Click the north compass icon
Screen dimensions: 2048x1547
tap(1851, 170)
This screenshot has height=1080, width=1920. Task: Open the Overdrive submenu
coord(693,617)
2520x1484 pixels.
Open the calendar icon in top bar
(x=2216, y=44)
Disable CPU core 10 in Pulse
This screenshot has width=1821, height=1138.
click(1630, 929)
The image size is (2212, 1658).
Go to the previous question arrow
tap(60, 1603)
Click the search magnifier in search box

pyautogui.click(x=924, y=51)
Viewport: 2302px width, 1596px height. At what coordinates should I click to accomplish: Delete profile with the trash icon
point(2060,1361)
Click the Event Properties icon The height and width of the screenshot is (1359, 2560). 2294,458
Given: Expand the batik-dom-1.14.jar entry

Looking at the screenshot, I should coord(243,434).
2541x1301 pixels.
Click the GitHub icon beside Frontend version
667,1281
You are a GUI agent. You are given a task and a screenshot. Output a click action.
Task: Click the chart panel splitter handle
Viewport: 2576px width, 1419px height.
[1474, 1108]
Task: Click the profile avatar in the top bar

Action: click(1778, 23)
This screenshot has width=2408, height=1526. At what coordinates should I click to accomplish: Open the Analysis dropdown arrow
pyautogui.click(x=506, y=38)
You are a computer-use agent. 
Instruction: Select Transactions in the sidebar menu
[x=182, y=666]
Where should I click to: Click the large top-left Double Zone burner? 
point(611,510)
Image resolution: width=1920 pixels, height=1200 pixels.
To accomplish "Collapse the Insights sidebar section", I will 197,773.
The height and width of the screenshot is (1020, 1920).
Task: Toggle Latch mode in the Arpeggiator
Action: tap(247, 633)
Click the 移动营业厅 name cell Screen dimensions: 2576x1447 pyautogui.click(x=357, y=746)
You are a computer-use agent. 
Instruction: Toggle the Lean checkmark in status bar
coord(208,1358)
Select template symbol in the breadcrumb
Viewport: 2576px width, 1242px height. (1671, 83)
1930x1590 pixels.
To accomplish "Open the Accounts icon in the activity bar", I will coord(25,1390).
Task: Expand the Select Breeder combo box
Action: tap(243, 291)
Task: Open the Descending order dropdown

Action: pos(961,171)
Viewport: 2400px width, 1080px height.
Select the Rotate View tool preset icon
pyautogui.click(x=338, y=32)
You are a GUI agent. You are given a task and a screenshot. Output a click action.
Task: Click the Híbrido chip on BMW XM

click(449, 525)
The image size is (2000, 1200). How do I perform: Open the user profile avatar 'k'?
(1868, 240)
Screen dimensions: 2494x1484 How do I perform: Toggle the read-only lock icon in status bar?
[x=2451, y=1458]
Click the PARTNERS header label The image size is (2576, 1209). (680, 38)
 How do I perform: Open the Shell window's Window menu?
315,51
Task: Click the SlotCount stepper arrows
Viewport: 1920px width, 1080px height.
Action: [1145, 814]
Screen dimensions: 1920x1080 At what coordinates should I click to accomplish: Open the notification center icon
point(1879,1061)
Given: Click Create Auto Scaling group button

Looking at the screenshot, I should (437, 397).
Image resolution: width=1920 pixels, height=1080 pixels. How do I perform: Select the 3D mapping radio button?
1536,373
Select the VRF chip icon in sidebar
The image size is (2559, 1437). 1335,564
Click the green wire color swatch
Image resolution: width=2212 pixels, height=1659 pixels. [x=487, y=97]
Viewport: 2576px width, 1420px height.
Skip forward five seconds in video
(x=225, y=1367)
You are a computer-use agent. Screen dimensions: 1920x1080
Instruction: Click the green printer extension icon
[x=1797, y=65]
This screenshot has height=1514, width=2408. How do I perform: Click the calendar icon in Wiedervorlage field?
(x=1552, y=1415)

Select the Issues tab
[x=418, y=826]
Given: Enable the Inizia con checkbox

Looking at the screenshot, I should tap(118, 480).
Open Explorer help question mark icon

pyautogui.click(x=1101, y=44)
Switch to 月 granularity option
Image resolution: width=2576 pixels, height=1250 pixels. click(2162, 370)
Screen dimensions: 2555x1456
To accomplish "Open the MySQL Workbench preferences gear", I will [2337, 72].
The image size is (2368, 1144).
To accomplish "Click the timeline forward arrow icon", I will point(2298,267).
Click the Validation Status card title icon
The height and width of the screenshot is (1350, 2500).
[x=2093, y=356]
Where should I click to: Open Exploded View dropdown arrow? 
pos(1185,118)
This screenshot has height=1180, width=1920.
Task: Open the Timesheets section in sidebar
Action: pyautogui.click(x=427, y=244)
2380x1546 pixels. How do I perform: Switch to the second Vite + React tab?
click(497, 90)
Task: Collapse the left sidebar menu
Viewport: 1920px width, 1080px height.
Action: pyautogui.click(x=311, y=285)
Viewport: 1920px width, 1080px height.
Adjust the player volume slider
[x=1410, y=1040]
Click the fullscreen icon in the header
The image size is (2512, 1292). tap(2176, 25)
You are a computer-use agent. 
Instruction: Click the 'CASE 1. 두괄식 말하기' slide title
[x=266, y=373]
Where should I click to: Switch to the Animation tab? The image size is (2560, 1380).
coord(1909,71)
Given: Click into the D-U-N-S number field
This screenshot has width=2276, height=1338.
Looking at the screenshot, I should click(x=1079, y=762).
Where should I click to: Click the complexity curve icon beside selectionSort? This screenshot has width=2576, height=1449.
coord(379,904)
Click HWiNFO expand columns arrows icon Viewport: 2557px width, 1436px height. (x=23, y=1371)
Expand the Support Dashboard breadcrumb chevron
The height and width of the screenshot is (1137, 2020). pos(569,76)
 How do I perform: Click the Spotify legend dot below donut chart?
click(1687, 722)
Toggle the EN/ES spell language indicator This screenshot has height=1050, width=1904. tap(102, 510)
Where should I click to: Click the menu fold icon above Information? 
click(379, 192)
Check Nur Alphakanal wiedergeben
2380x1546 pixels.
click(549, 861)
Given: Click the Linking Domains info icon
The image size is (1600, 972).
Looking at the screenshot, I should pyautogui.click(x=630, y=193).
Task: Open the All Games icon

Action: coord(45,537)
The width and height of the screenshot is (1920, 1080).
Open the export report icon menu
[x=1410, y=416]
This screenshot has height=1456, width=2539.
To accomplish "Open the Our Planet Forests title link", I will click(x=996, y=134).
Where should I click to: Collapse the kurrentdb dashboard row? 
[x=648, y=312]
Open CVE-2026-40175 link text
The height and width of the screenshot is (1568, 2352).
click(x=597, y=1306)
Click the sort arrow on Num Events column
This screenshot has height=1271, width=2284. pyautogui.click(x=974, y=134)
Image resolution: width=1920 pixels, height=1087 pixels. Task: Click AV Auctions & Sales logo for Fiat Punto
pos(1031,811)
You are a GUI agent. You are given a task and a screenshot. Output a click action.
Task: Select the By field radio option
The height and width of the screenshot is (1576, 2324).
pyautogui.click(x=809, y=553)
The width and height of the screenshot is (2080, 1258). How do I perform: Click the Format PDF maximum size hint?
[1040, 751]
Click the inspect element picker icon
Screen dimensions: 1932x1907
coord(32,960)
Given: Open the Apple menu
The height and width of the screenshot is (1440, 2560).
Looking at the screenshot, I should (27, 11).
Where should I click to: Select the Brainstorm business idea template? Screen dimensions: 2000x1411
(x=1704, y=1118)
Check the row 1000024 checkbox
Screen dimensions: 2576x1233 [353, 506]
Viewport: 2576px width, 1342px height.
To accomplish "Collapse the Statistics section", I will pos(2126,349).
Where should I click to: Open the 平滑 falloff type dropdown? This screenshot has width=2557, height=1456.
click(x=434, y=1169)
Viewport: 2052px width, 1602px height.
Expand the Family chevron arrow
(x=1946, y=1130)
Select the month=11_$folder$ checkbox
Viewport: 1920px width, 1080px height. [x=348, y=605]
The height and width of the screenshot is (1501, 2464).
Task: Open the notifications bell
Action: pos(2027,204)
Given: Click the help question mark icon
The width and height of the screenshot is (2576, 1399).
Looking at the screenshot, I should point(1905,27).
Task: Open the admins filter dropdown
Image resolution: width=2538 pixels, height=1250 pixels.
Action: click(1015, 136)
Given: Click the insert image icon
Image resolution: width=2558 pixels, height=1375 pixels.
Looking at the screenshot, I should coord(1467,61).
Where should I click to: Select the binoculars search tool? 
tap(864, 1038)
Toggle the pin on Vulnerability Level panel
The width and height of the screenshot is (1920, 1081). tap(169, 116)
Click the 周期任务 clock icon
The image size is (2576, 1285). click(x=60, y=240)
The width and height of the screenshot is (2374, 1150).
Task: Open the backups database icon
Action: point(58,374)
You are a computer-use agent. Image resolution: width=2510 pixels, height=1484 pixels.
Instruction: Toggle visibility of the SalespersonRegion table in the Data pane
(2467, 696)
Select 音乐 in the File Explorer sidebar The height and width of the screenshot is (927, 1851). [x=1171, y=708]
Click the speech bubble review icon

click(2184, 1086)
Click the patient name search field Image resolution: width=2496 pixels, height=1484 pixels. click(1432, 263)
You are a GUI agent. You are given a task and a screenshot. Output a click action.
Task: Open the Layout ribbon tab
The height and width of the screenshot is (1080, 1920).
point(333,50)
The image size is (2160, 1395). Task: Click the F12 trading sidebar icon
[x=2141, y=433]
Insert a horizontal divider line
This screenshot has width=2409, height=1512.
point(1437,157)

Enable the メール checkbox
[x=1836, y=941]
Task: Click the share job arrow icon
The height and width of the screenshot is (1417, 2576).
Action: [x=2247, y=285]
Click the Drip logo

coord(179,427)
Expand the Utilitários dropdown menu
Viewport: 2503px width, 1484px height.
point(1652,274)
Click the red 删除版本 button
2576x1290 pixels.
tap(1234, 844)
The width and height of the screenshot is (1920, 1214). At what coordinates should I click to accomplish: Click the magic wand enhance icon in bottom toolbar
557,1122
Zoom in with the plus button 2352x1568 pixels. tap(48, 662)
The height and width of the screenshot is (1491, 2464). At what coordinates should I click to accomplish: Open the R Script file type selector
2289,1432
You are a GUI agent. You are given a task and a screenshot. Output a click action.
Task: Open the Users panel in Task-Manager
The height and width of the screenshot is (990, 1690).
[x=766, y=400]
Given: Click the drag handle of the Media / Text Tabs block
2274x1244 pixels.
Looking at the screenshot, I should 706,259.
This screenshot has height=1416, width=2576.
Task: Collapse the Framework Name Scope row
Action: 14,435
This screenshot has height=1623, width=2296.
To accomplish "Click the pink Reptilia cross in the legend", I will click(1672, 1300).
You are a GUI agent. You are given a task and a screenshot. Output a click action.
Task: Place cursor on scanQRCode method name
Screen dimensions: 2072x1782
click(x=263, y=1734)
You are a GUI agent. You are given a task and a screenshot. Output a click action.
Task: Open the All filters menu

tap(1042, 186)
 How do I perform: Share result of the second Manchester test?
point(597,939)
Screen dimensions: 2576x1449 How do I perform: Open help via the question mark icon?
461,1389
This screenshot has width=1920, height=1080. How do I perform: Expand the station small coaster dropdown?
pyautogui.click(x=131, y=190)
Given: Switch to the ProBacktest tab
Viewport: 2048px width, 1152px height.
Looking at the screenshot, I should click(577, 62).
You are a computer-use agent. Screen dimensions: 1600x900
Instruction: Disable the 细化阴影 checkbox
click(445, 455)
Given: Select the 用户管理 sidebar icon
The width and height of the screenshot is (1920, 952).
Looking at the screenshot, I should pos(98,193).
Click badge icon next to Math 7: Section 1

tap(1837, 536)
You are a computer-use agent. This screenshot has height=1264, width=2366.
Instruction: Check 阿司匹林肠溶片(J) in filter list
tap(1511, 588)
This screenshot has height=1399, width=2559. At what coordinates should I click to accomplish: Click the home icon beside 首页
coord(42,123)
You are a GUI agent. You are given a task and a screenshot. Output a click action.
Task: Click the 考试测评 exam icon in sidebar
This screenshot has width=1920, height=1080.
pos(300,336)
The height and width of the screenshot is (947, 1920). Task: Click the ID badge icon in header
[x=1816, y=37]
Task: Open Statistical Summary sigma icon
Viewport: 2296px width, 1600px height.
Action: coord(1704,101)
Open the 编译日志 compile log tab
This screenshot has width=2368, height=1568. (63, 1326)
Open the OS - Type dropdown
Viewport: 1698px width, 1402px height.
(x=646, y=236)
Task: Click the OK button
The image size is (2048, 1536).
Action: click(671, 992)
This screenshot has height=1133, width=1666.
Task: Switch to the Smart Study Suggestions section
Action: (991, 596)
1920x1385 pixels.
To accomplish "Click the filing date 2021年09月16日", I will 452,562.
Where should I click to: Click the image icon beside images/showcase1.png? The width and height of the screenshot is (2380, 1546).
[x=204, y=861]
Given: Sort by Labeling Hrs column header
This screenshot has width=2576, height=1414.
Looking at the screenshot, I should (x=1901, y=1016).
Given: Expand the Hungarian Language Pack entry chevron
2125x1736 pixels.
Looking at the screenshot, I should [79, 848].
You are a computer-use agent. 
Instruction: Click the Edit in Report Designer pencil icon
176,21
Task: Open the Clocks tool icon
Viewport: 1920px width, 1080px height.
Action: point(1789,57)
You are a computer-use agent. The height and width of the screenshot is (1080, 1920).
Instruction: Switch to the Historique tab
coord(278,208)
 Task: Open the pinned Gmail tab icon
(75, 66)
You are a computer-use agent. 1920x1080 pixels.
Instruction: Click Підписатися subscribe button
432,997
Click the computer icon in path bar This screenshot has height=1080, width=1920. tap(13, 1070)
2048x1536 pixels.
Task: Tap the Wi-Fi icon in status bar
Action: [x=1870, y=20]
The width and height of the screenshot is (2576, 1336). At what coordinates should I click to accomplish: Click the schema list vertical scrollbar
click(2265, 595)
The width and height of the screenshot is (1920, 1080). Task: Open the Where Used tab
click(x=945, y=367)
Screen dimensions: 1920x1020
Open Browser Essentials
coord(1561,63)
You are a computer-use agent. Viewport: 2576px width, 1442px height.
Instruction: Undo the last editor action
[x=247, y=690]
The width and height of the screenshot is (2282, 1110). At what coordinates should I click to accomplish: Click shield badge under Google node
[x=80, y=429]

ABOUT THIS TASK =
Scan the records above for the string "arrows", then select every line that holds it.

RESULT =
Task: Click the SlotCount stepper arrows
Click HWiNFO expand columns arrows icon Viewport: 2557px width, 1436px height. (x=23, y=1371)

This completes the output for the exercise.